* What is expected:
Once the line with "Instruction: Tap the" is found in the entries below, print it and each following line exactly, stopping after the line with "Task: Open the filter by options"; print nothing else.

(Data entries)
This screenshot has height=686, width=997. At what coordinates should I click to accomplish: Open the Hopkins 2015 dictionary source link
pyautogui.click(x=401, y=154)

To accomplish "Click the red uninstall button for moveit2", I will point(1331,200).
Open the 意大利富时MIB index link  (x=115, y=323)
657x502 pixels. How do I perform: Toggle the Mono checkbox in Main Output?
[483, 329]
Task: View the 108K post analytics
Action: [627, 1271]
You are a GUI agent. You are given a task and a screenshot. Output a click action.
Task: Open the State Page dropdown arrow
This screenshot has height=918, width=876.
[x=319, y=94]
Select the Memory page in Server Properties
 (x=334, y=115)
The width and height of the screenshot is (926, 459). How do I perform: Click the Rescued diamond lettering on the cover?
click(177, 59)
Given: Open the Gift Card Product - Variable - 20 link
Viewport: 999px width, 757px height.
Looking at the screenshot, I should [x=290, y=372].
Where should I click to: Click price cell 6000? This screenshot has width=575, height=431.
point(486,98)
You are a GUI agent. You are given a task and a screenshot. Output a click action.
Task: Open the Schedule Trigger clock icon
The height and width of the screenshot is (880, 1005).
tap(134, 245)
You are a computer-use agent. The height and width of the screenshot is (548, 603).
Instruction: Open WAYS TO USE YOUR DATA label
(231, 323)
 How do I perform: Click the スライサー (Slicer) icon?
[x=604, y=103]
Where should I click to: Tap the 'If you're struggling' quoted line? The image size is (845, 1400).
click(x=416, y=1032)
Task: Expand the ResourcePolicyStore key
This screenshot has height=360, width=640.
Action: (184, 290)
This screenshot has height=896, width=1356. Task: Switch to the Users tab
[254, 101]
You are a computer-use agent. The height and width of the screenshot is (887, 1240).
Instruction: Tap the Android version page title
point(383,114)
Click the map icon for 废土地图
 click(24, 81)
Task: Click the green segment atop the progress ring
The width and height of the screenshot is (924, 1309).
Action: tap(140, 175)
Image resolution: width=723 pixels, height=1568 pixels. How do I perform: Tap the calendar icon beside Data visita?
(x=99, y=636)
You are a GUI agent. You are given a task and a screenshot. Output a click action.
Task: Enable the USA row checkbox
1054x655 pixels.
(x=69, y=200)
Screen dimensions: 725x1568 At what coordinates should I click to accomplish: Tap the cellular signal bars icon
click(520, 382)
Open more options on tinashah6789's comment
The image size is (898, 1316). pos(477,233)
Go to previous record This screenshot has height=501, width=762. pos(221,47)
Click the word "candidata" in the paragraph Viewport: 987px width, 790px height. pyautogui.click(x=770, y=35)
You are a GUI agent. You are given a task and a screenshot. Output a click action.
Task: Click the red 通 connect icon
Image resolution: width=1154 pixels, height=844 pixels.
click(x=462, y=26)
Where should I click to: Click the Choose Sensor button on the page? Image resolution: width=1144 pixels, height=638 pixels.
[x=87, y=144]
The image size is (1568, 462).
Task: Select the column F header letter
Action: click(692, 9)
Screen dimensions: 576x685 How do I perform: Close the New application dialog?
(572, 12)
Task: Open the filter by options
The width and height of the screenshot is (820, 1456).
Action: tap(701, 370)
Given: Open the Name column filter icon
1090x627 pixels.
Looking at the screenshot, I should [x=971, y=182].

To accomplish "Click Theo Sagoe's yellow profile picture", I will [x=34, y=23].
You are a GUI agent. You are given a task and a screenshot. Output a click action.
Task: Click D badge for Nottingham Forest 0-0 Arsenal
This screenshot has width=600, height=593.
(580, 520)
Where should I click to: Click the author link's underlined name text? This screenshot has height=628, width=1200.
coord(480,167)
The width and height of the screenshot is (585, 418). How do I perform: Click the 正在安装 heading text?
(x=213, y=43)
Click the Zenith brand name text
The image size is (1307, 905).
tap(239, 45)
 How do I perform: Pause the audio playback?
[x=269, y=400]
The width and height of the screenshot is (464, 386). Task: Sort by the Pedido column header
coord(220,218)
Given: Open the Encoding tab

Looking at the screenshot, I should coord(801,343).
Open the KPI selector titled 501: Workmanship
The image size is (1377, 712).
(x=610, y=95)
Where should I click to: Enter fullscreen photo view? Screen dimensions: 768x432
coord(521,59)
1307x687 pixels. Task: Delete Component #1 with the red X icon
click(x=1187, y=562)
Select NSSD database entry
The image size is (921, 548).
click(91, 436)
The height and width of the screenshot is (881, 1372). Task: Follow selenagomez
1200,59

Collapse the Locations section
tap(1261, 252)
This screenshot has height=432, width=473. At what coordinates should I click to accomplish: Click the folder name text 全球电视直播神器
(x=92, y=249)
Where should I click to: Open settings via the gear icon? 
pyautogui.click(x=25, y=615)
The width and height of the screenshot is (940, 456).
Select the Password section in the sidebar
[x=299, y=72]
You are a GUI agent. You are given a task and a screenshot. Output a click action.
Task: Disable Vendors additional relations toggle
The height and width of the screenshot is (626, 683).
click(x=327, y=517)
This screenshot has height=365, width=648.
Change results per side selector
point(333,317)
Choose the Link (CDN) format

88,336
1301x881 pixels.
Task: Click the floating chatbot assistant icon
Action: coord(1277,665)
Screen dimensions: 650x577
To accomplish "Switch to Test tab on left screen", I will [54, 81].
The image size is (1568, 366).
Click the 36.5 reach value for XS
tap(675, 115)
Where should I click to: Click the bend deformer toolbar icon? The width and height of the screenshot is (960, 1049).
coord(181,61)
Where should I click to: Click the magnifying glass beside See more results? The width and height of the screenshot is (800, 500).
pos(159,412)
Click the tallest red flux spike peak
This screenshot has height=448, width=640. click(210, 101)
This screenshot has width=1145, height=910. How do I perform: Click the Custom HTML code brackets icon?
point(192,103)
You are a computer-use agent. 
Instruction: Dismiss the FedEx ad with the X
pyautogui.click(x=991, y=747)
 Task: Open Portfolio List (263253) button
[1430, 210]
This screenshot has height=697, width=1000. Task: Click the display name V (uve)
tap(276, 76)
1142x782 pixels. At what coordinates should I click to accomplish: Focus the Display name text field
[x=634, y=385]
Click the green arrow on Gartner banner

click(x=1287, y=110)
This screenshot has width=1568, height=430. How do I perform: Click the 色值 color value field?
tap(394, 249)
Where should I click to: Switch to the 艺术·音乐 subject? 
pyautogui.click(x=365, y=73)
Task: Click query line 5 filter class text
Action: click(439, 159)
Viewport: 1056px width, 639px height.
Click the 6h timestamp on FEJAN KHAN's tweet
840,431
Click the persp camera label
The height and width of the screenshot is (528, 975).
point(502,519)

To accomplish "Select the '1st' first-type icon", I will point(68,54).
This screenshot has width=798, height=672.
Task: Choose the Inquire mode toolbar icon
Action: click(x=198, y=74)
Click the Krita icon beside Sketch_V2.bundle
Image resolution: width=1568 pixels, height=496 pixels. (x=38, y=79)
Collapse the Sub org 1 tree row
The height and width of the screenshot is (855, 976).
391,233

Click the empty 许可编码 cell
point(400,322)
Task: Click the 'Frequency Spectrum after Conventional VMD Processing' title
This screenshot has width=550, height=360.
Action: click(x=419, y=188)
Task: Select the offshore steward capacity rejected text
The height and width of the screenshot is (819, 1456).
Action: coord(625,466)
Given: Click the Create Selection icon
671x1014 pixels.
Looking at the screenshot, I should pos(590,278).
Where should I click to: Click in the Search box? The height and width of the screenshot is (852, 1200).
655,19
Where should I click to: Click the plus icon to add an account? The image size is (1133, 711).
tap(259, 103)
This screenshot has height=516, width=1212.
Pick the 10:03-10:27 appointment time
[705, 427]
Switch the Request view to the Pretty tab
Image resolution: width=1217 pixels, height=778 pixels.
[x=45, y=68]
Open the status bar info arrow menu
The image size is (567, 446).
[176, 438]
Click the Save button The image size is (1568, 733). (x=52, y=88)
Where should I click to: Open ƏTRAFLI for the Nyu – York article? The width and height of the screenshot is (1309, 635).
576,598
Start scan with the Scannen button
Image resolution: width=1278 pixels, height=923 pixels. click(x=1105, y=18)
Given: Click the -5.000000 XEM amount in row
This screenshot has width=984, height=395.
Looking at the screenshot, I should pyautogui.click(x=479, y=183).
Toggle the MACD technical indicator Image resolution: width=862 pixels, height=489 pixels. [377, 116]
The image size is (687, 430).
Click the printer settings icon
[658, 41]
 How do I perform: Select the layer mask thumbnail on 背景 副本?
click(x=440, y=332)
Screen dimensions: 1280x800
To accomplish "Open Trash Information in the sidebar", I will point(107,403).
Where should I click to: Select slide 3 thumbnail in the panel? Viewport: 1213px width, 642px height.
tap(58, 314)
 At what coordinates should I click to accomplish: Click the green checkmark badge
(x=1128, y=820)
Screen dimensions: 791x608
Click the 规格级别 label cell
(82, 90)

* Your response:
Instruction: Tap the Android version page title
point(383,114)
Click the map icon for 废土地图
 click(24, 81)
Task: Click the green segment atop the progress ring
The width and height of the screenshot is (924, 1309).
Action: tap(140, 175)
Image resolution: width=723 pixels, height=1568 pixels. How do I perform: Tap the calendar icon beside Data visita?
(x=99, y=636)
You are a GUI agent. You are given a task and a screenshot. Output a click action.
Task: Enable the USA row checkbox
1054x655 pixels.
(x=69, y=200)
Screen dimensions: 725x1568 At what coordinates should I click to accomplish: Tap the cellular signal bars icon
click(520, 382)
Open more options on tinashah6789's comment
The image size is (898, 1316). pos(477,233)
Go to previous record This screenshot has height=501, width=762. pos(221,47)
Click the word "candidata" in the paragraph Viewport: 987px width, 790px height. pyautogui.click(x=770, y=35)
You are a GUI agent. You are given a task and a screenshot. Output a click action.
Task: Click the red 通 connect icon
Image resolution: width=1154 pixels, height=844 pixels.
click(x=462, y=26)
Where should I click to: Click the Choose Sensor button on the page? Image resolution: width=1144 pixels, height=638 pixels.
[x=87, y=144]
The image size is (1568, 462).
Task: Select the column F header letter
Action: click(692, 9)
Screen dimensions: 576x685 How do I perform: Close the New application dialog?
(572, 12)
Task: Open the filter by options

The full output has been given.